Серьгин заклекотал в ответ. Дурак ай чо? Мозги пропил поди вчистую.
Сашка Серьгин бич, с раннего утра успел шары залить. Стоит босой, расхристанный перед Мальцевым и булькает смешком, кадык на худой шее ходит челночком.
— Чо смешного-то?
— Дак и посмеяться нельзя, чо ли? У тя синекуру умыкнули, не у меня. Мне он хоть сто лет — запрет.
И заклекотал, раскудахтался, прямо на Гошку перегаром дыхнул.
Отворачиваясь, Гошка отметил: брагу глушил Сашка. Где ему на водку разжиться, пропойному?
Не обращая внимания на Серьгина, Гошка зашарил глазами по лодке: все ли нормально, в исправности? Краем уха слышал он, как Сашка принялся вдруг длинно рассказывать матерщинный анекдотец с бородой.
— Вот, значит, как жили, — говорил Сашка, — врозь опали, а дети были. Ты слухай, Гоха… Дак вот…
— Чо прилип? Чо репьем прицепился-то? — вскинулся Гошка. — Делов больше нет?
— А то, — усмиряя клекот, проговорил Серьгин. — А то мутишь воду. Наскрозь тебя вижу. Вчера кто с утками около Семенова дома крылом чертил? А-а… то-то и оно! Семен не знает — враз бы ноги повыдергивал. Налим ты и есть налим. Ишшо какой налим. Тьфу!
Серьгин нагнулся к воде, зачерпнул пригоршней и вылил воду себе на лысину. Лил и крякал.
Гошка же стоял как аршин проглотил: страх второй раз за это утро стиснул его грудь.
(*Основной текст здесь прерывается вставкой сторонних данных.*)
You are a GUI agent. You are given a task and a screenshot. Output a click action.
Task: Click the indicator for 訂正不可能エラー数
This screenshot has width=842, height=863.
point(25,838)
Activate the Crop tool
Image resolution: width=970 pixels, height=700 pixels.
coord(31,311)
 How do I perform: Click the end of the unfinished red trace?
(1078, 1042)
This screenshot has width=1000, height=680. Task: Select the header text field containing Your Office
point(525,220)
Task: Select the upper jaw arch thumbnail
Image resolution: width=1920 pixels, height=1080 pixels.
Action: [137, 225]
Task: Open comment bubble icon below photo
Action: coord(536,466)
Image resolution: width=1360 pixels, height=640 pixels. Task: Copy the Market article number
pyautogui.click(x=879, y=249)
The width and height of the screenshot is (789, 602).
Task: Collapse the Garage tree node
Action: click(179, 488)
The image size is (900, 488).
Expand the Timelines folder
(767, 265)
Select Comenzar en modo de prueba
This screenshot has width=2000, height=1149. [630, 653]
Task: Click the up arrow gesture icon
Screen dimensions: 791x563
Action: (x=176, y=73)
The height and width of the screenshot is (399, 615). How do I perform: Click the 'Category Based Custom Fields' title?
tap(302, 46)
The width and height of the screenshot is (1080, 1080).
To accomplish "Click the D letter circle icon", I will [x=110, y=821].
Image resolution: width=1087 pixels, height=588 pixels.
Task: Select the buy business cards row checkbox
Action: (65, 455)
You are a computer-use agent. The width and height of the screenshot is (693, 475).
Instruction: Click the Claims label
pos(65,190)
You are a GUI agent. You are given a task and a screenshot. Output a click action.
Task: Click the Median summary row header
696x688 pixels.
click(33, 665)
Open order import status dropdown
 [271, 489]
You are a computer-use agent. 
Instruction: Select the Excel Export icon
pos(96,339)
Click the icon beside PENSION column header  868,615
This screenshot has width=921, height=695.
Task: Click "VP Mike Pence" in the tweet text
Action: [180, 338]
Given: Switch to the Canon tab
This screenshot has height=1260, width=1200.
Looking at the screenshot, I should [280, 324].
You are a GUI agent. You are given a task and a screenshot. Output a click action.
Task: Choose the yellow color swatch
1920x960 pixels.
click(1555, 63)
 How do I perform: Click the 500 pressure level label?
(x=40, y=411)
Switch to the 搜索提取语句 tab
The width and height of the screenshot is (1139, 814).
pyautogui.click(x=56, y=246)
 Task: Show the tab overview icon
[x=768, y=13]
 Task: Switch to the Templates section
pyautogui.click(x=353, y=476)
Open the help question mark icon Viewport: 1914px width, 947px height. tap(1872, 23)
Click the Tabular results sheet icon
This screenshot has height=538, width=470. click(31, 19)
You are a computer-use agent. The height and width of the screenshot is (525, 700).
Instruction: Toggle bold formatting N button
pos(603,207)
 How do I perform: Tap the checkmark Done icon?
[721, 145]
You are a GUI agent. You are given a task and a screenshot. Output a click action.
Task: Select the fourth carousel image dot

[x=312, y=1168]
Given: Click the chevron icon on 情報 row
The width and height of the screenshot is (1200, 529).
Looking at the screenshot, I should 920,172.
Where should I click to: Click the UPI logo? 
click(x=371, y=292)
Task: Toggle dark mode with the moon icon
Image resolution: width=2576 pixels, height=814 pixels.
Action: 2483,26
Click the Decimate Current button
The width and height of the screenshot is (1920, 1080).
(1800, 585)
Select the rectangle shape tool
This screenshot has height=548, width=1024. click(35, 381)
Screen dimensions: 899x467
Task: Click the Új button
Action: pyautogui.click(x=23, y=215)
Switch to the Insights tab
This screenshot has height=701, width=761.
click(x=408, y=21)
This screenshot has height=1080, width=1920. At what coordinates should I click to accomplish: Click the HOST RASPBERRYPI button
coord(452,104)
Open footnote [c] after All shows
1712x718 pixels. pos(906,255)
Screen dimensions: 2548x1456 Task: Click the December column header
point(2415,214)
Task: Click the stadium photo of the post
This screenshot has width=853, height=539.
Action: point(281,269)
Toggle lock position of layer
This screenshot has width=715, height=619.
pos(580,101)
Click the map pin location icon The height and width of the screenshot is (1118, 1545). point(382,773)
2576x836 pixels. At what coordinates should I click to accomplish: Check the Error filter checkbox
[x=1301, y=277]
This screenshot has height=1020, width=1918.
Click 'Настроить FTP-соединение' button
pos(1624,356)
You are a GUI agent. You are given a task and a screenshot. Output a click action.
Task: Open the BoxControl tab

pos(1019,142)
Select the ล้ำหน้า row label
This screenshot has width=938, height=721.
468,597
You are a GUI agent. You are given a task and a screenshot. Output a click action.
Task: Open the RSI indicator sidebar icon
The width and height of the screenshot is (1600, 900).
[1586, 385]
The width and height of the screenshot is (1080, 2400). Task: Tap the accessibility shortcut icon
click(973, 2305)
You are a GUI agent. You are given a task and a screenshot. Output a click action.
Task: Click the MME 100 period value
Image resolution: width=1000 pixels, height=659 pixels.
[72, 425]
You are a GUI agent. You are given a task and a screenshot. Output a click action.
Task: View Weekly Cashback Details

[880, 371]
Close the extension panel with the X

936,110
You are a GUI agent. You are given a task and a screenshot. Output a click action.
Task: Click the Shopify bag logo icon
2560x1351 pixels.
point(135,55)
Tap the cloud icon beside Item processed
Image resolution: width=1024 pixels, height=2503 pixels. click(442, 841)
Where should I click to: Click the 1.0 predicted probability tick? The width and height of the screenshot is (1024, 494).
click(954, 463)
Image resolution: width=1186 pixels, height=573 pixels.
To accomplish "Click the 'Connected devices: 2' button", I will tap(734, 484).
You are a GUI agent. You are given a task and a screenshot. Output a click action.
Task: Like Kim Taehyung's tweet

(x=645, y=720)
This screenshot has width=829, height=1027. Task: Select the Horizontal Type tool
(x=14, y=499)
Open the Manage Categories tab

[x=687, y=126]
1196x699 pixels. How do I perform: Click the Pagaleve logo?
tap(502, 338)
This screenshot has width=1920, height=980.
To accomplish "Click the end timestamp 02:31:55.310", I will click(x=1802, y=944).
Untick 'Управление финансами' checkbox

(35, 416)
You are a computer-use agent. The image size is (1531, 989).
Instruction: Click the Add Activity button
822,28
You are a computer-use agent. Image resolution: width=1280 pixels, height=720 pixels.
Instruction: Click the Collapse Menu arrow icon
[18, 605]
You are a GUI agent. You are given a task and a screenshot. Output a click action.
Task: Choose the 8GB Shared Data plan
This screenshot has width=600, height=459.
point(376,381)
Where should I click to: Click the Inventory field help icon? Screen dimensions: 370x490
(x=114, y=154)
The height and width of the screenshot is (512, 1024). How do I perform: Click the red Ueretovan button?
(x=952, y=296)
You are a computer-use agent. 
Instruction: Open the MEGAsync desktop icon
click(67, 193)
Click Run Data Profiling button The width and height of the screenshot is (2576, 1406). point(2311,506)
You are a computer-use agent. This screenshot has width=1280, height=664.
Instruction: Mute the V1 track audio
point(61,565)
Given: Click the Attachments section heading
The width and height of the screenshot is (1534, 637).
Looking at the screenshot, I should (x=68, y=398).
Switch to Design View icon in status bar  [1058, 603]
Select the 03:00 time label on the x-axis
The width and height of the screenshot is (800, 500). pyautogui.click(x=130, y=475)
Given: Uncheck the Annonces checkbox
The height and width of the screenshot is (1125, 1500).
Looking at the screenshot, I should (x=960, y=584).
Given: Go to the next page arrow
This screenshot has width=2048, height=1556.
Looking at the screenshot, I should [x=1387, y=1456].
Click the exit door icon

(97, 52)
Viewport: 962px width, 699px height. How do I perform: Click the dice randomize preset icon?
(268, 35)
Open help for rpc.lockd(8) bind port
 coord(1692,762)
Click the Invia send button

В Мунгуму Сашка появился лет двадцать назад, прежде исходил приамурскую тайгу с геологами. Пришел он в село в драных солдатских брюках, энцефалитке да резиновых сапогах с обрезанными по щиколотку голенищами. С месяц бедовал, слоняясь по поселку, а потом приютила его Маришка Сайгор, осанистая, в годах нанайка, и зажил человек семейной жизнью, приоделся, высветлился. Выпивши, Сашка бил себя в грудь кулаком и объявлял:
— Бич я, бич!
И звали его бичом, только приставляя фамилию: бич Серьгин.
Сашка любил детишек, одаривал их конфетами, гладил по вихрам и приговаривал:
— Слушайте, дети, дядю Сашу и любите. Мы вас в обиду не дадим. — Говорил, и лицо его становилось жестким, а глаза невидящими.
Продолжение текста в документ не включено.